*** Listed entries ***

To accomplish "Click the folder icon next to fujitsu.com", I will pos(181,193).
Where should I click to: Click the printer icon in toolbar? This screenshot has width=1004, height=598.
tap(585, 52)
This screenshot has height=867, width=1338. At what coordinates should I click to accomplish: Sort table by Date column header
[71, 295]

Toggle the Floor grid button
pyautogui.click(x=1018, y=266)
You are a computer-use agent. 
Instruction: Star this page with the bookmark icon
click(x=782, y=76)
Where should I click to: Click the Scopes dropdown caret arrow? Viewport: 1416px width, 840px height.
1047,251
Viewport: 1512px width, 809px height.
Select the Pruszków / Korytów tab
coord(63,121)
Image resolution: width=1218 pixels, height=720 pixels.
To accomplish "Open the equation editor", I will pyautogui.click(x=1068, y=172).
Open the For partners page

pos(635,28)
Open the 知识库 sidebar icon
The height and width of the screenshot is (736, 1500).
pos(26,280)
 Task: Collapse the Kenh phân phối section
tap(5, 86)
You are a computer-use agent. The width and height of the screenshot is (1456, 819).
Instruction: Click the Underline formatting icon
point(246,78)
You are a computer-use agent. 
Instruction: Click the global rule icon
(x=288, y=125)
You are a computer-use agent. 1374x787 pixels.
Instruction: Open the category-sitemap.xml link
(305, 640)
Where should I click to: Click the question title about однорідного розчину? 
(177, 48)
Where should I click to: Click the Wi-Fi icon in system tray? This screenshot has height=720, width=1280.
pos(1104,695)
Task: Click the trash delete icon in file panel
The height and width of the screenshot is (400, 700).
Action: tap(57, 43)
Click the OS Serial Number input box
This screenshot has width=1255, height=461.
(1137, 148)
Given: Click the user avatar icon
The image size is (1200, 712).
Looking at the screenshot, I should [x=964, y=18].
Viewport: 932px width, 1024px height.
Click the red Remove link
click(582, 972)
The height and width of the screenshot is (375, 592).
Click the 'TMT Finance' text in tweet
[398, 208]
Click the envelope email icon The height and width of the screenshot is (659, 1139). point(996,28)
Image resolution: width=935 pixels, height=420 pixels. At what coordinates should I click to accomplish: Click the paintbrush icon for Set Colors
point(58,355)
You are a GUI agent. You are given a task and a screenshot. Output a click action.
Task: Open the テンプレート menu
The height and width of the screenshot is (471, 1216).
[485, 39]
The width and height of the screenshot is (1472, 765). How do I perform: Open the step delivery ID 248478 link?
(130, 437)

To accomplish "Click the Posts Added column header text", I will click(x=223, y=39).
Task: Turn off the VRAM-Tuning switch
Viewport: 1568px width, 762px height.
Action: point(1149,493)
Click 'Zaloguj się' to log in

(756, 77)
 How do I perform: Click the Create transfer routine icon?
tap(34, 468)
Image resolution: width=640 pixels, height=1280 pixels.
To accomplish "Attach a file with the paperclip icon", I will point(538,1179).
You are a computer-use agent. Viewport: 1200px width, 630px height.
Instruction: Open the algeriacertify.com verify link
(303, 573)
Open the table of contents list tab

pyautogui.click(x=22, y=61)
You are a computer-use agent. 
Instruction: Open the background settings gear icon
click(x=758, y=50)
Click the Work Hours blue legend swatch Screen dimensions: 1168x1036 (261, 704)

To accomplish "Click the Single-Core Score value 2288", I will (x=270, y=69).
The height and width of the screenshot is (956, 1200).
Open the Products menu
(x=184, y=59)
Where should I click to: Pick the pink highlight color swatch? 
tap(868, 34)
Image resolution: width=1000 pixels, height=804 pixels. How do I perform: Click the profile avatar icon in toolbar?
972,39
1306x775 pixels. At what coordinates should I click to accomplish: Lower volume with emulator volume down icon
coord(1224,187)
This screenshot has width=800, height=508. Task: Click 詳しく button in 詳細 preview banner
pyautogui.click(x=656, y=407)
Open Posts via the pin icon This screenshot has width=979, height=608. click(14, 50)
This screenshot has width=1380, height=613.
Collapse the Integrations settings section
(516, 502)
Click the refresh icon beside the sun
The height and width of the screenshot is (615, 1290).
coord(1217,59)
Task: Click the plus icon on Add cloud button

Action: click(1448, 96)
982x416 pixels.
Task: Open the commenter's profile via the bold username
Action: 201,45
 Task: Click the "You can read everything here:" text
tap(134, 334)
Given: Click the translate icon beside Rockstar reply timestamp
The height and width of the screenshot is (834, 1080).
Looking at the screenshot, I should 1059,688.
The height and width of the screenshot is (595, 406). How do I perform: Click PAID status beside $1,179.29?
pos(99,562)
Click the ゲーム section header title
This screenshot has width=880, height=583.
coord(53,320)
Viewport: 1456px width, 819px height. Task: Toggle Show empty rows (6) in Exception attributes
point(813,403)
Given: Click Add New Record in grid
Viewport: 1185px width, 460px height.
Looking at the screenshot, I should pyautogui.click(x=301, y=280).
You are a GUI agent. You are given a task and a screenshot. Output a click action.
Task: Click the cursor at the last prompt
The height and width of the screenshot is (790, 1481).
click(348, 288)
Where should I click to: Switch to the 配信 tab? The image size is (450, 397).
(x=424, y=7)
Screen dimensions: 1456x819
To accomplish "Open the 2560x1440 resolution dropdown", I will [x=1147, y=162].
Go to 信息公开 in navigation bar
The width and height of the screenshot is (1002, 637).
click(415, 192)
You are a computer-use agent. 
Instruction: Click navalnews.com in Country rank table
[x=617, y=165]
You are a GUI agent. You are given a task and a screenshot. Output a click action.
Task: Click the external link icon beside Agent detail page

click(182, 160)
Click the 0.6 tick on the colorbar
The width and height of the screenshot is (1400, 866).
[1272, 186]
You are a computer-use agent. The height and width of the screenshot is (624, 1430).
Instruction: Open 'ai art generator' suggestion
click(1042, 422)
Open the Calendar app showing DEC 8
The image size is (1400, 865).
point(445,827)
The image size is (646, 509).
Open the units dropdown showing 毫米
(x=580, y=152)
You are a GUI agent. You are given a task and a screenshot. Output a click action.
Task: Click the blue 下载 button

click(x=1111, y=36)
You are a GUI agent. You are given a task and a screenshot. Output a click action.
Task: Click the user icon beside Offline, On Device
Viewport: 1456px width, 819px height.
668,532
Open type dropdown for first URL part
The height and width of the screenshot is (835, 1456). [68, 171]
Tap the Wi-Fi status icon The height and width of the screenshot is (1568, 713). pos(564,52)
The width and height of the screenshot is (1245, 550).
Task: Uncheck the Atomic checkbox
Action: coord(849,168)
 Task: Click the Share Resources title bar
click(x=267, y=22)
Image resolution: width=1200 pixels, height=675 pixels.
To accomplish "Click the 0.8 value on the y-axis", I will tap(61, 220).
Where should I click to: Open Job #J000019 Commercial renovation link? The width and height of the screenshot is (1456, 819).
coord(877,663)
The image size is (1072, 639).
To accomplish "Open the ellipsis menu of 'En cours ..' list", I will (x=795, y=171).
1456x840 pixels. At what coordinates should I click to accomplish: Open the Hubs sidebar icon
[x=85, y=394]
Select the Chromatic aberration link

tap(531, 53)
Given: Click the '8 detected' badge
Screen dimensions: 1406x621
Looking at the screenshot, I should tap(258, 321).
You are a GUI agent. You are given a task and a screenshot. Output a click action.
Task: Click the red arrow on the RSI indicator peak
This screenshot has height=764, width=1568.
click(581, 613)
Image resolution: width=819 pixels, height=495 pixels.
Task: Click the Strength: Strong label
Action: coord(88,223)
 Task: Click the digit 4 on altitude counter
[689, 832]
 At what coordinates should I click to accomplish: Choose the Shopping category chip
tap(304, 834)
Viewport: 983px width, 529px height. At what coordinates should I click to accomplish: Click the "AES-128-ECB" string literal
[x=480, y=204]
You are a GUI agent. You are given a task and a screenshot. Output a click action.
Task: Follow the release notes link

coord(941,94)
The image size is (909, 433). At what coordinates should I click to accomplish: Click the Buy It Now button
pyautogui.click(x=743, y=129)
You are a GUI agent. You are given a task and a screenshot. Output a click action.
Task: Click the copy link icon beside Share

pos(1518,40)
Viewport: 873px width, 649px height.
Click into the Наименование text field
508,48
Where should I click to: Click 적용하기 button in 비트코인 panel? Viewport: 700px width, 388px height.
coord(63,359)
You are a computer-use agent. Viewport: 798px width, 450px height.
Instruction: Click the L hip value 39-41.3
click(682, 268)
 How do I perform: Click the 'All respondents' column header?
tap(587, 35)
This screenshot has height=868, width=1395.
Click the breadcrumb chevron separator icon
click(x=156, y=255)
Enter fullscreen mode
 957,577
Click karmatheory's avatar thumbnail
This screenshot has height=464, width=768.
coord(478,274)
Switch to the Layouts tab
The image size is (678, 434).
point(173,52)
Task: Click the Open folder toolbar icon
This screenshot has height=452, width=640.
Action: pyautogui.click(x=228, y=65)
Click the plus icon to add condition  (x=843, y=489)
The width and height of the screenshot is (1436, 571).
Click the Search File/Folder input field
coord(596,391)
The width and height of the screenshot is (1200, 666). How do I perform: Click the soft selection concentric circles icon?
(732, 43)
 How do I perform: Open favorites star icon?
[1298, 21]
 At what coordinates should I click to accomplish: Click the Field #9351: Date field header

***

Reproduce the data verbatim from its first line through the line containing "(x=288, y=125)", including both of those lines.

◆ **Exercise result**
To accomplish "Click the folder icon next to fujitsu.com", I will pos(181,193).
Where should I click to: Click the printer icon in toolbar? This screenshot has width=1004, height=598.
tap(585, 52)
This screenshot has height=867, width=1338. At what coordinates should I click to accomplish: Sort table by Date column header
[71, 295]

Toggle the Floor grid button
pyautogui.click(x=1018, y=266)
You are a computer-use agent. 
Instruction: Star this page with the bookmark icon
click(x=782, y=76)
Where should I click to: Click the Scopes dropdown caret arrow? Viewport: 1416px width, 840px height.
1047,251
Viewport: 1512px width, 809px height.
Select the Pruszków / Korytów tab
coord(63,121)
Image resolution: width=1218 pixels, height=720 pixels.
To accomplish "Open the equation editor", I will pyautogui.click(x=1068, y=172).
Open the For partners page

pos(635,28)
Open the 知识库 sidebar icon
The height and width of the screenshot is (736, 1500).
pos(26,280)
 Task: Collapse the Kenh phân phối section
tap(5, 86)
You are a computer-use agent. The width and height of the screenshot is (1456, 819).
Instruction: Click the Underline formatting icon
point(246,78)
You are a computer-use agent. 
Instruction: Click the global rule icon
(x=288, y=125)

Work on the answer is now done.